Queiroga critica prefeitos que querem antecipar 3ª dose


Ministro da Saúde, Marcelo Queiroga (Foto: Fabio Pozzebom/Agência Brasil), e prefeito Eduardo Paes (Reprodução)

O ministro da Saúde, Marcelo Queiroga, criticou nesta sexta-feira (16) os prefeitos que estão "criando regras próprias e escolhendo subgrupos diferentes para vacinação" e até anunciando a aplicação da terceira dose da vacina contra a covid-19, antes mesmo de a totalidade da população ter tomado a primeira dose. O prefeito do Rio de Janeiro, Eduardo Paes, foi um dos que propalaram a intenção de vacinar os idosos com uma terceira dose - já em outubro deste ano.

O ministro defendeu o esforço conjunto entre as três esferas de governo, no sentido de valorizar e seguir as estratégias definidas pelo Programa Nacional de Imunizações (PNI).

As declarações foram feitas em Campo Grande (MS), onde o ministro participou da solenidade na qual foram anunciadas ações locais de atenção primária à saúde.

Ao ressaltar a importância do “esforço tripartite”, que envolve ministério e secretarias estaduais e municipais de Saúde, Queiroga disse que todos devem “seguir juntos” em relação à Campanha Nacional de Vacinação. “Não podemos ter municípios criando regras próprias e escolhendo subgrupos diferentes para vacinação”, criando “estratégias próprias diferentes” do que foi pactuado na tripartite, incluindo subgrupos que não foram ali elencados.

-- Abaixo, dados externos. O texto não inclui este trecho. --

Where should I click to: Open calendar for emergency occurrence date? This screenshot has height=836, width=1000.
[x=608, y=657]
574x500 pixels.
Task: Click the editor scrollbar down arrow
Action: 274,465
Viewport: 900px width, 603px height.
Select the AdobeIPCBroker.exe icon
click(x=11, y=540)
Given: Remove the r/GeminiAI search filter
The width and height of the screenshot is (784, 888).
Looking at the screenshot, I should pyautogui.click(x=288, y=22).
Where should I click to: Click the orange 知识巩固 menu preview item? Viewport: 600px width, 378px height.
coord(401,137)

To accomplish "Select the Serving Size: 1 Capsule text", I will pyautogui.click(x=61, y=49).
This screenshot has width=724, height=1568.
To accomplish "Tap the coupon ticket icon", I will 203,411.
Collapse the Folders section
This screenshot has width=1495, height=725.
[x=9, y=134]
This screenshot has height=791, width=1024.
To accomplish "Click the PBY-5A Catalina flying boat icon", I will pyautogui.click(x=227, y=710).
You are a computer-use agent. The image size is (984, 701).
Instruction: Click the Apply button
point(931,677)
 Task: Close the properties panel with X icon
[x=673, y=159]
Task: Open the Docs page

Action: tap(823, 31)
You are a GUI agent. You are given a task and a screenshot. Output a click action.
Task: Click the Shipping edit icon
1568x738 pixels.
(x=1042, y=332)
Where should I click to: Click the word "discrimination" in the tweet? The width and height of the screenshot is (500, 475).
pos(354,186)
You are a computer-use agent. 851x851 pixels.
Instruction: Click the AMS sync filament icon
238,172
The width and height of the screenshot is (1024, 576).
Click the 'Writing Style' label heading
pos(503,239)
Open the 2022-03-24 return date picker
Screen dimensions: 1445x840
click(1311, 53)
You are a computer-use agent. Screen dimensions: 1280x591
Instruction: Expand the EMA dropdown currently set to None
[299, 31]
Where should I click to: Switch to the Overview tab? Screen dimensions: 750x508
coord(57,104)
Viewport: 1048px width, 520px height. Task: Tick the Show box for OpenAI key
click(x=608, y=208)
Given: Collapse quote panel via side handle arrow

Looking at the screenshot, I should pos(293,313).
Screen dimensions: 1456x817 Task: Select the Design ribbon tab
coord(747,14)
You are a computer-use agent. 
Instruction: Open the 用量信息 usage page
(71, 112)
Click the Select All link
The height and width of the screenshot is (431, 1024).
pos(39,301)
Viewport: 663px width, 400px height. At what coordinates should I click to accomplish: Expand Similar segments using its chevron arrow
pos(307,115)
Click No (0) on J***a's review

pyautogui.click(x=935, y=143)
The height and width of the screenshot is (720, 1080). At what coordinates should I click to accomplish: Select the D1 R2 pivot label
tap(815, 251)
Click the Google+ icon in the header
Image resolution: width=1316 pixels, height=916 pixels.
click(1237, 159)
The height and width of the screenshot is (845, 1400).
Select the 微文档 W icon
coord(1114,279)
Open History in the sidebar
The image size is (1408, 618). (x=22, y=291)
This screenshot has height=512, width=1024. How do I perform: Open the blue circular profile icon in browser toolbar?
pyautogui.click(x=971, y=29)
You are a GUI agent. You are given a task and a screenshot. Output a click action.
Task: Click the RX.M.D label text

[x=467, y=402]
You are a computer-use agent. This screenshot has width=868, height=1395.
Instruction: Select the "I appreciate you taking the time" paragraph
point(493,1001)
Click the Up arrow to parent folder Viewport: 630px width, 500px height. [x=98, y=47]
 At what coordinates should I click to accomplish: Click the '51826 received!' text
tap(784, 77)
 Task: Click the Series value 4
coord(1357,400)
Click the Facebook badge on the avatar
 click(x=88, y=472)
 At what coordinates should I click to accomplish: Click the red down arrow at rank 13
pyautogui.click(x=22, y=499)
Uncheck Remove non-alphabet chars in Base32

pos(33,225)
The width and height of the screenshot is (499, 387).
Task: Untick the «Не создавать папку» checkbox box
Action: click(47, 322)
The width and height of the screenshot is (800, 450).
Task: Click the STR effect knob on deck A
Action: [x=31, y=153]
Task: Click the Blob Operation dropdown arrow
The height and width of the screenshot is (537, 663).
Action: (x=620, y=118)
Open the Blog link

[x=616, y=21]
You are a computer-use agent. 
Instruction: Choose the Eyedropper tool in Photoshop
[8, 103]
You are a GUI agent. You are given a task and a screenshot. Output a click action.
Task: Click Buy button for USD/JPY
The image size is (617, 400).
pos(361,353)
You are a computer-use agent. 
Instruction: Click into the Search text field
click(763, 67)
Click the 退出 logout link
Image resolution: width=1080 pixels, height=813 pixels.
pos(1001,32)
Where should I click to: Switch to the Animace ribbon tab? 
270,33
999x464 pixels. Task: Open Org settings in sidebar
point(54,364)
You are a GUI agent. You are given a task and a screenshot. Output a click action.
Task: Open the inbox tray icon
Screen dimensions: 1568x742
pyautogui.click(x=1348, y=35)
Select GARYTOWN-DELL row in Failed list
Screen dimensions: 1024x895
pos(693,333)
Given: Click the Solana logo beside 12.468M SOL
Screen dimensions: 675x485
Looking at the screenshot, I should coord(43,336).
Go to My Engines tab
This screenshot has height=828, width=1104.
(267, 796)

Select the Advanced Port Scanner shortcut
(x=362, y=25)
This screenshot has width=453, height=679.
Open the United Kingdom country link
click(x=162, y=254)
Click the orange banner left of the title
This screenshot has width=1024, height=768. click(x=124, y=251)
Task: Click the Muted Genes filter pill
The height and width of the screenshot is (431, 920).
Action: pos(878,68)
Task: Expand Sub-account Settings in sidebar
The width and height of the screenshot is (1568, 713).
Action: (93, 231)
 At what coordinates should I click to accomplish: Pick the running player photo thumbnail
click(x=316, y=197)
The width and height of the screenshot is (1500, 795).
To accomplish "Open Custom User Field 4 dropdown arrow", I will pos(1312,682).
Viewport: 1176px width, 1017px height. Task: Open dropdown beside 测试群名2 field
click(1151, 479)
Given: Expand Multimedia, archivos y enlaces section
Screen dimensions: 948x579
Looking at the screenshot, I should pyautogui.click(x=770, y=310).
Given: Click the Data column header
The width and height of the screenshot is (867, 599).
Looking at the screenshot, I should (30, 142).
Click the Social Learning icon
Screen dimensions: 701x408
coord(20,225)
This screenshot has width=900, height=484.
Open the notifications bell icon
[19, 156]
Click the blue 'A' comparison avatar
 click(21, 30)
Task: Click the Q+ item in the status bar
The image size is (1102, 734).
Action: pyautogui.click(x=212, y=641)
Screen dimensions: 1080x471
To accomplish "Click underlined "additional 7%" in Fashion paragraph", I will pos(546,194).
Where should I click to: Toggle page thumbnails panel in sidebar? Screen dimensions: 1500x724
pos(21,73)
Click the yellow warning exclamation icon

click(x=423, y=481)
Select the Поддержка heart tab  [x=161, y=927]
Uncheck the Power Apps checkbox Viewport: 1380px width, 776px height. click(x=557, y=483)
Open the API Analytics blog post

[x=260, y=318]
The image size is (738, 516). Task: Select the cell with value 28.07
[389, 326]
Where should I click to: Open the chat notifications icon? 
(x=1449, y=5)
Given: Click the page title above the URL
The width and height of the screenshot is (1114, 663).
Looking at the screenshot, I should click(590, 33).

“Tem município anunciando a terceira dose. Como anunciar a terceira dose se não aplicamos a primeira dose em 100% da população brasileira? Isso gera calor em vez de gerar luz. Precisamos ter dados oriundos da ciência para poder tomar decisão. Não pode ser uma ciência self-service, em que se sai usando o que quer. Tem de ter base sólida. Não sabemos ainda como é a intercambialidade de doses. Existe uma ou duas publicações sobre isso”, argumentou o ministro.